Wahlkampfveranstaltung in Taipei
APA/AFP/I-Hwa Cheng
Taiwan wählt

Enttäuschte Jugend könnte entscheiden

Mehr als 19 Millionen Menschen in Taiwan sind am Samstag aufgerufen, einen neuen Präsidenten und ein neues Parlament zu wählen. Der Ausgang gilt als entscheidend für das künftige Verhältnis zwischen Taipeh und dem zunehmend aggressiv auftretenden Peking. Die besonders umworbenen jungen Wählerinnen und Wähler treiben aber auch Sorgen um die Lohnentwicklung und den Lebensstandard um – bei den beiden etablierten Parteien sehen sie ihre Anliegen nur bedingt wahrgenommen.

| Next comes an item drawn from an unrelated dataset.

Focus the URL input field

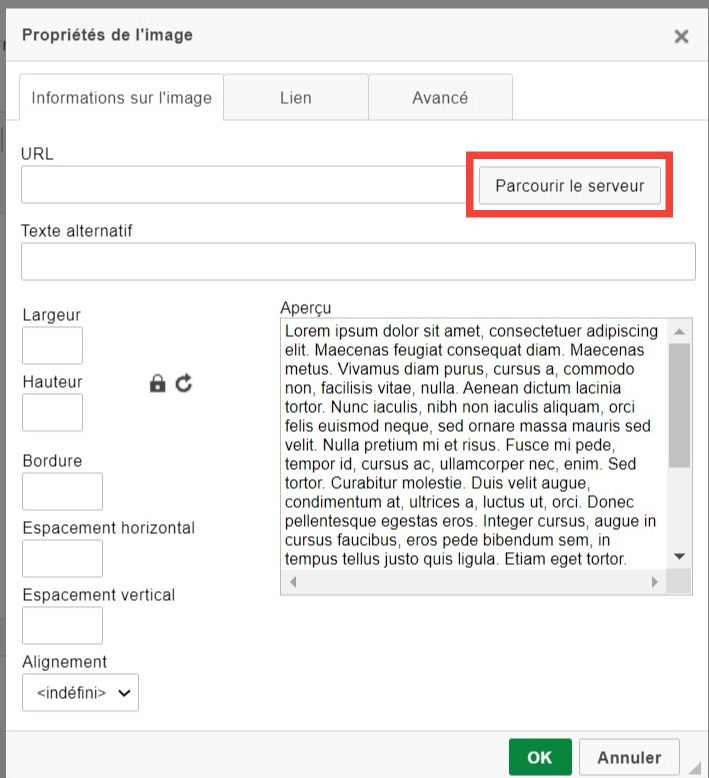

Die Haltung gegenüber China, das Taiwan als Teil seines Territoriums beansprucht und mit einer Unterwerfung droht, ist seit den ersten demokratischen Wahlen in den 1990er Jahren ein entscheidender Faktor bei Wahlen in der Inselrepublik. Nun, da Peking den militärischen, politischen und wirtschaftlichen Druck erhöht, um Taipeh in Richtung Wiedervereinigung zu drängen, machen die beiden stärksten Parteien ihre konkurrierenden Visionen zu einer Frage des Überlebens.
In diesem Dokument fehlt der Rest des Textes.